Home > IV Online magazine > 2004 > IV360/1 - Autumn 2004 > Christian Democrats as final hope?

Luxemburg

Christian Democrats as final hope?

Friday 1 October 2004, by Tun Jost

Save this article in PDF Version imprimable de cet article Version imprimable

The elections to the Chamber of Deputies, which had been fixed for the same day as the European elections, largely dominated the electoral campaign in Luxemburg.

The elections saw a sweeping victory for the Christian Democratic Party (CSV) of the outgoing prime minister Jean-Claude Juncker, some gains for the Greens, a defeat for the Liberal coalition partner, losses for the right populist party the ADR, stagnation for the Socialists and a debacle for “La Gauche” [1] which lost half its voters and its one seat in the Chamber of Deputies. The European deputies will be three Christian Democrats, one Socialist, one Liberal and one Green. As voting is obligatory for residents of Luxemburg nationality and non-Luzemburgers who are registered on the electoral lists for the European Parliament, participation was over 90%.

The predominance of the bourgeois parties is explained by the fact that universal suffrage has for a long time been problematic in Luxemburg. Less than a third of wage earners have the right to vote! The wage earning class in Luxemburg is made up of one third native Luxemburgers, one third resident non-Luxemburger workers without the right to vote and one third French, Belgian and German border dwellers who do not vote in Luxemburg.
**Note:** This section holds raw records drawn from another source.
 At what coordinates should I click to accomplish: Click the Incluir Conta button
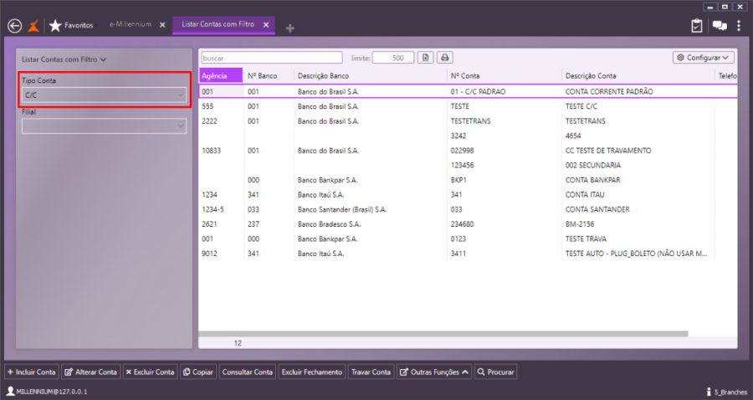tap(31, 372)
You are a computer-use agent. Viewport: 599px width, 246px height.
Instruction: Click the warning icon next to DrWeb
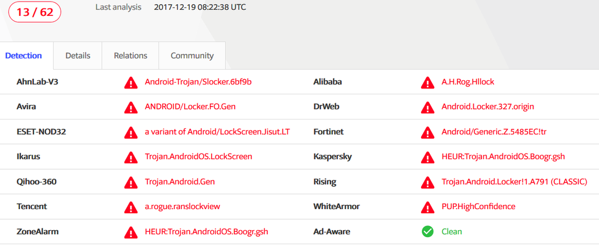click(428, 107)
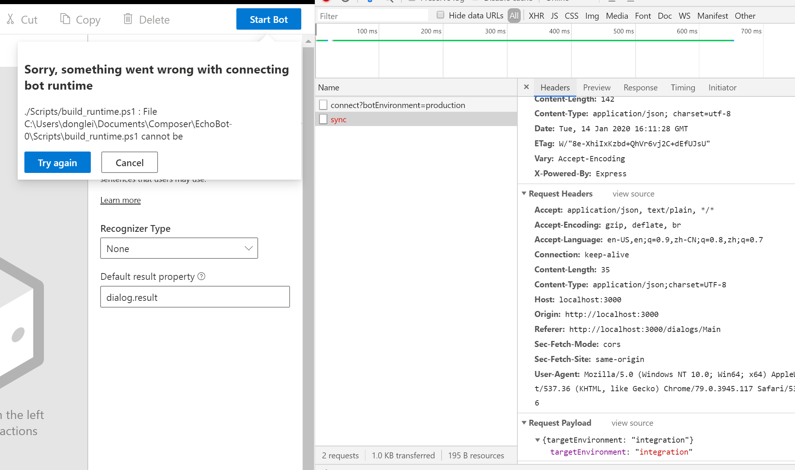795x470 pixels.
Task: Toggle Hide data URLs checkbox
Action: point(440,15)
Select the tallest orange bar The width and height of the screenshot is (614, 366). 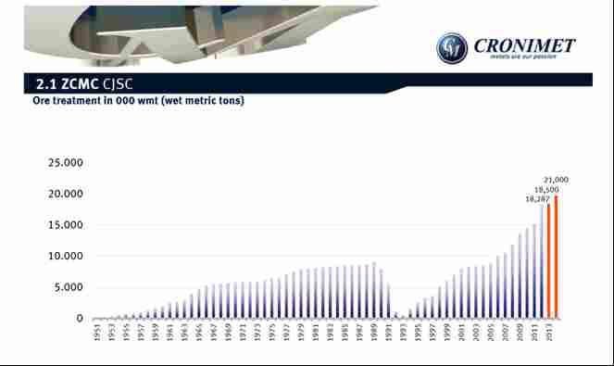556,257
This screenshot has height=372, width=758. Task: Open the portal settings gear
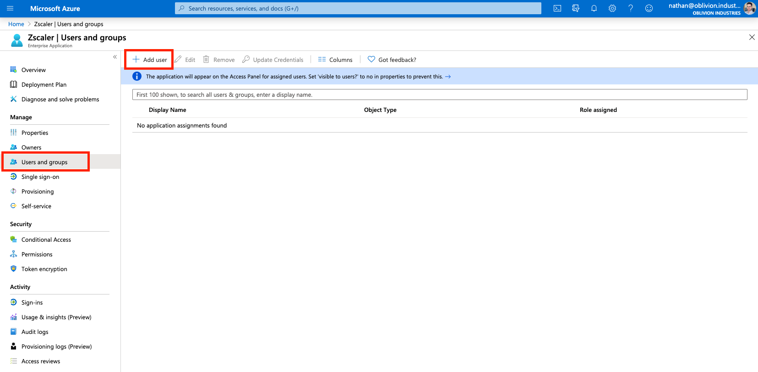(612, 8)
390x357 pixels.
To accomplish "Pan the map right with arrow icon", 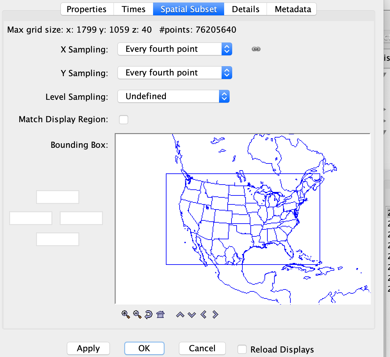I will [215, 314].
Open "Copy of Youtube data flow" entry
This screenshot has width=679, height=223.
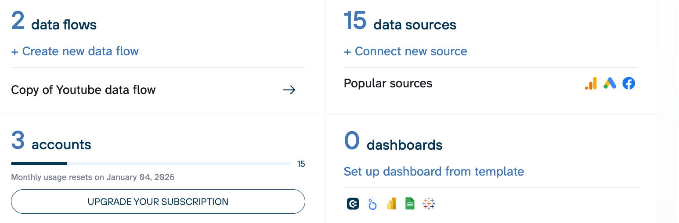point(83,90)
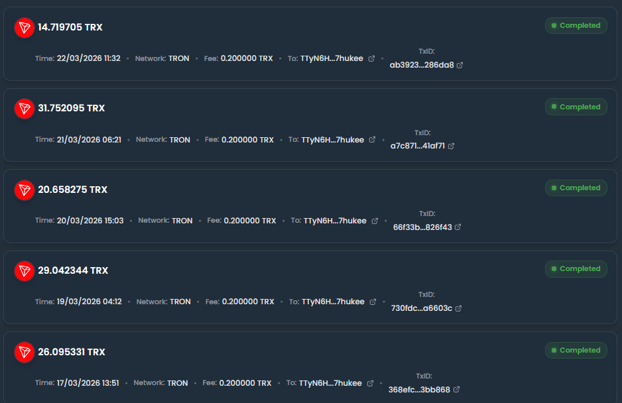Viewport: 622px width, 403px height.
Task: Open external link icon beside TxID a7c871...41af71
Action: (451, 146)
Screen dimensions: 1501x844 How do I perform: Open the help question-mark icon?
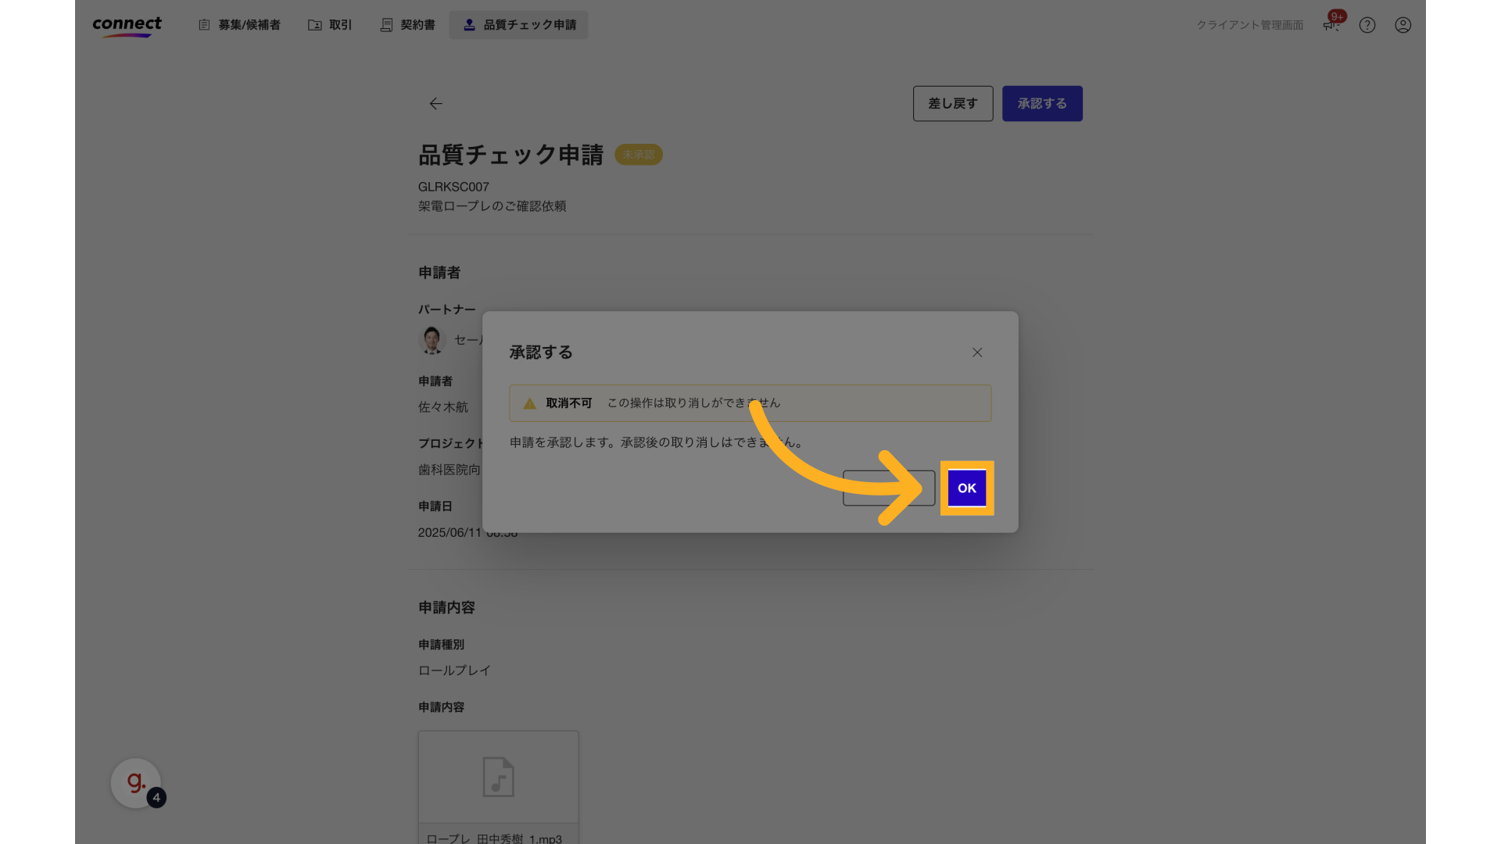point(1367,25)
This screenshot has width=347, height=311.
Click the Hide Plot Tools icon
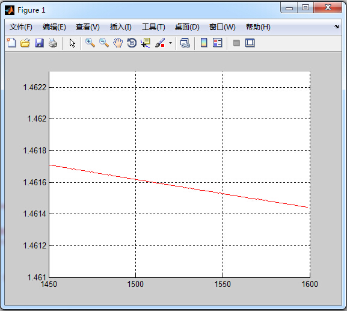coord(236,43)
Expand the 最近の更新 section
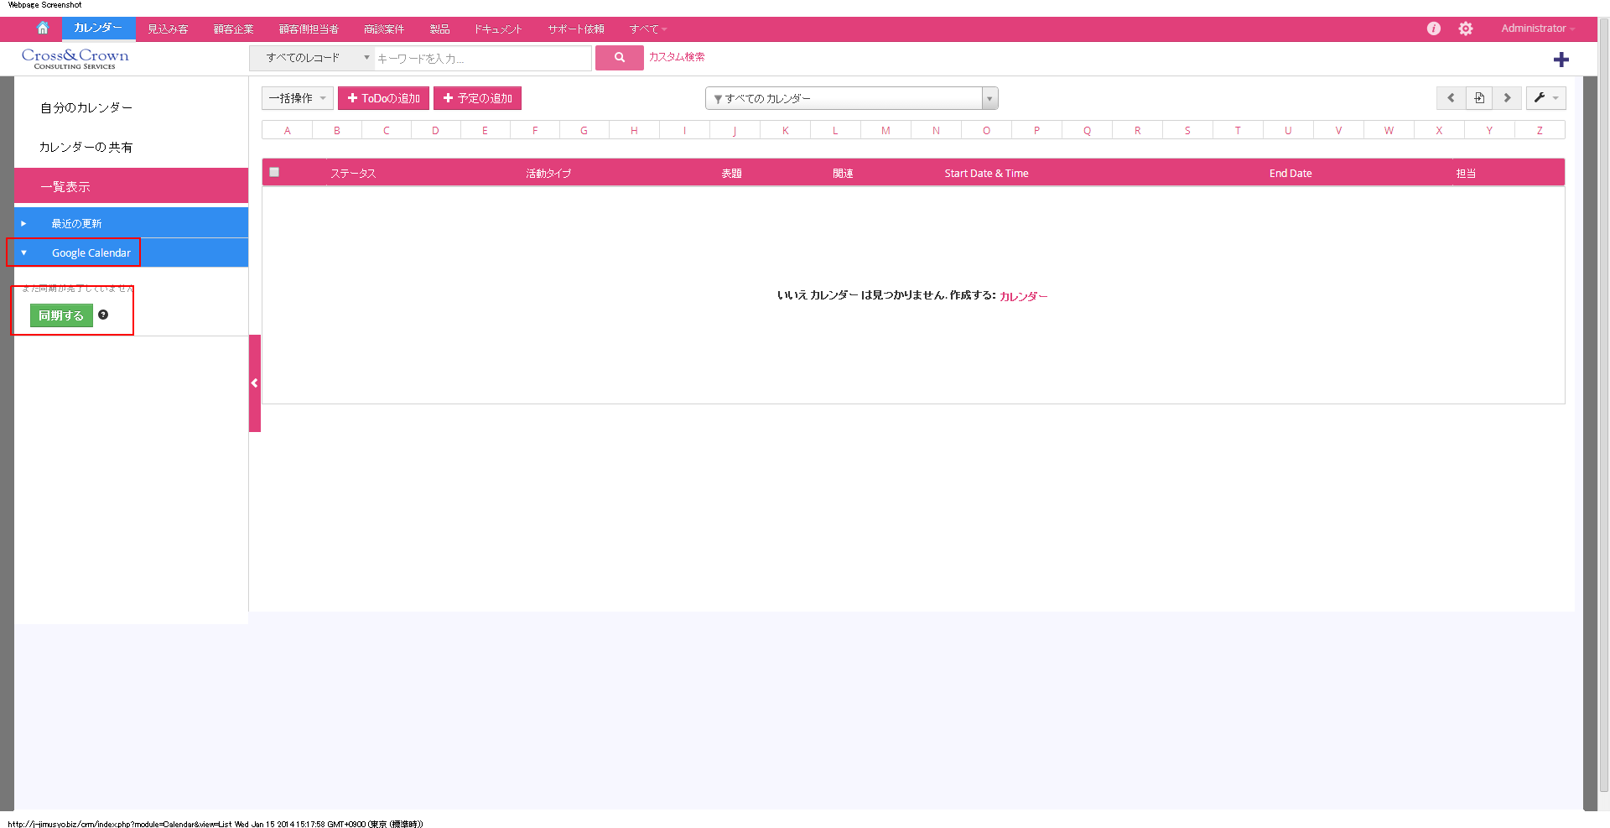The width and height of the screenshot is (1610, 828). 24,223
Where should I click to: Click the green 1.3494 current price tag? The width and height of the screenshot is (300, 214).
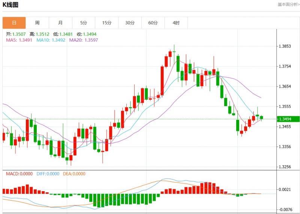[288, 119]
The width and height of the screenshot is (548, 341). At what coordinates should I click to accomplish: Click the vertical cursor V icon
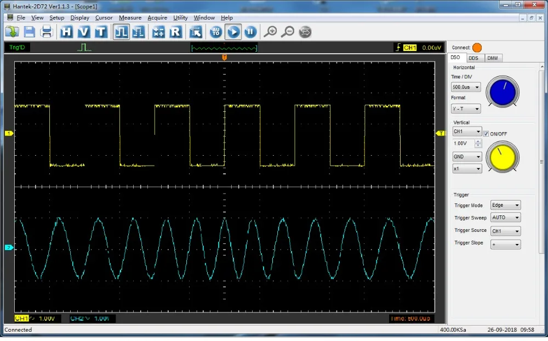click(x=83, y=32)
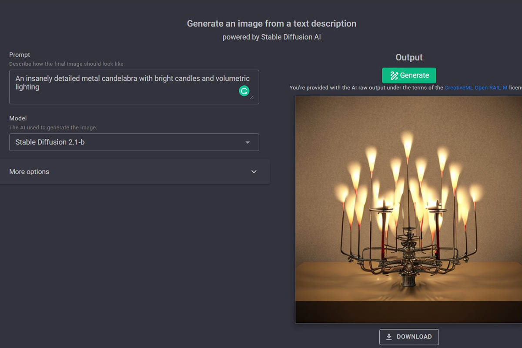Image resolution: width=522 pixels, height=348 pixels.
Task: Click the Output section heading
Action: pos(409,57)
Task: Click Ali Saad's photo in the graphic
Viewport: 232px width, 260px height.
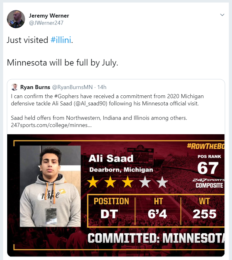Action: 50,186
Why was the Luxemburg government one of the few in Europe to escape punishment? In fact, the results for the two partners in the right wing government were diametrically opposite. Luxemburgers expressed in their voting a fear of neoliberal counter-reforms and social regression. That was shown by the punishment meted out to the Liberal wing of the government (which lost 5 seats in a parliament which has a total of 60 members) and the oppositional right populist party which supported an ultra-neoliberal economic programme, while the main party in government profited from a high-profile media campaign personalized around the emblematic figure of prime minister, Jean-Claude Juncker, who likes to present himself as a socialist inside a bourgeois party. “De séchere Wé” (“the safe road”) was the theme that dominated the campaign. Juncker has for years enjoyed the barely concealed support of the leadership of the biggest trade union. The union leadership is very attached to tripartite negotiations involving government, unions and employers to avoid social conflict. The social democratic opposition has not presented a credible alternative in terms of social policy and was adversely affected by the social-liberal polices of the Schröder government in Germany.

The distribution of seats in the Chamber of Deputies is, then, as follows: Christian Democrats 24 (+5), Socialists 14 (+1), Liberals 10 (-5), Greens 7 (+2), Populists 5 (-2), Déi Lénk-la Gauche 0 (-1).

Debacle for the anti-capitalists

The electoral debacle of “déi Lénk - la Gauche” is all the more painful in that the pressure of the useful vote for the Socialists was actually less keen than had been thought. “La Gauche” was created five years ago as a formation to the left of the Socialists and Greens and included - on the basis of individual recruitment and an anti-capitalist programme - members of the Luxemburg Communist Party (PCL), dissidents and expelled members from the PCL, numerous independent leftists and supporters or allies of the Fourth International. It was not then a cartel. It is an experience unique of its kind with real successes including at the electoral level. A year ago, the members of the PCL left la Gauche to revert to a sectarian neo-Stalinist identity. “La Gauche” had decided to ignore this, which was a fatal error. Left voters were completely disoriented by the split of the neo-Stalinists and the silence of “la Gauche” and reacted by voting for the Socialists and Greens. La Gauche got 1.90% of the vote against 0.92% for the PCL. Even in its bastions, like Esch-sur-Alzette, the country’s second biggest town, “déi Lénk” hardly got more than 4%, while in the capital it scored 2.48%. In these two towns “la Gauche” is represented on the local councils.

It now needs to engage in a difficult self-critical balance sheet. It will have the chance to develop a profile during the referendum campaign on the European constitution. Only “la Gauche” and the PCL are calling for a “No” vote during the referendum, whose date has not yet been set.

During the negotiations for the formation of the new government, Juncker has posed the theoretical possibility of three coalitions (with the Liberals, Greens or the Socialist Party) to fix the bar as high as possible for the social democrats. A future black-red coalition (Christian Democrats and socialists) is a possibility. The stakes are the same as in other European countries (privatization of railways, counter-reforms in social security and so on) with the difference that there is no financial crisis for a state that continues to profit from the money markets protected by the tax system and banking secrecy.

Footnotes

[1“Déi Lénk-la Gauche” is the official name of this formation.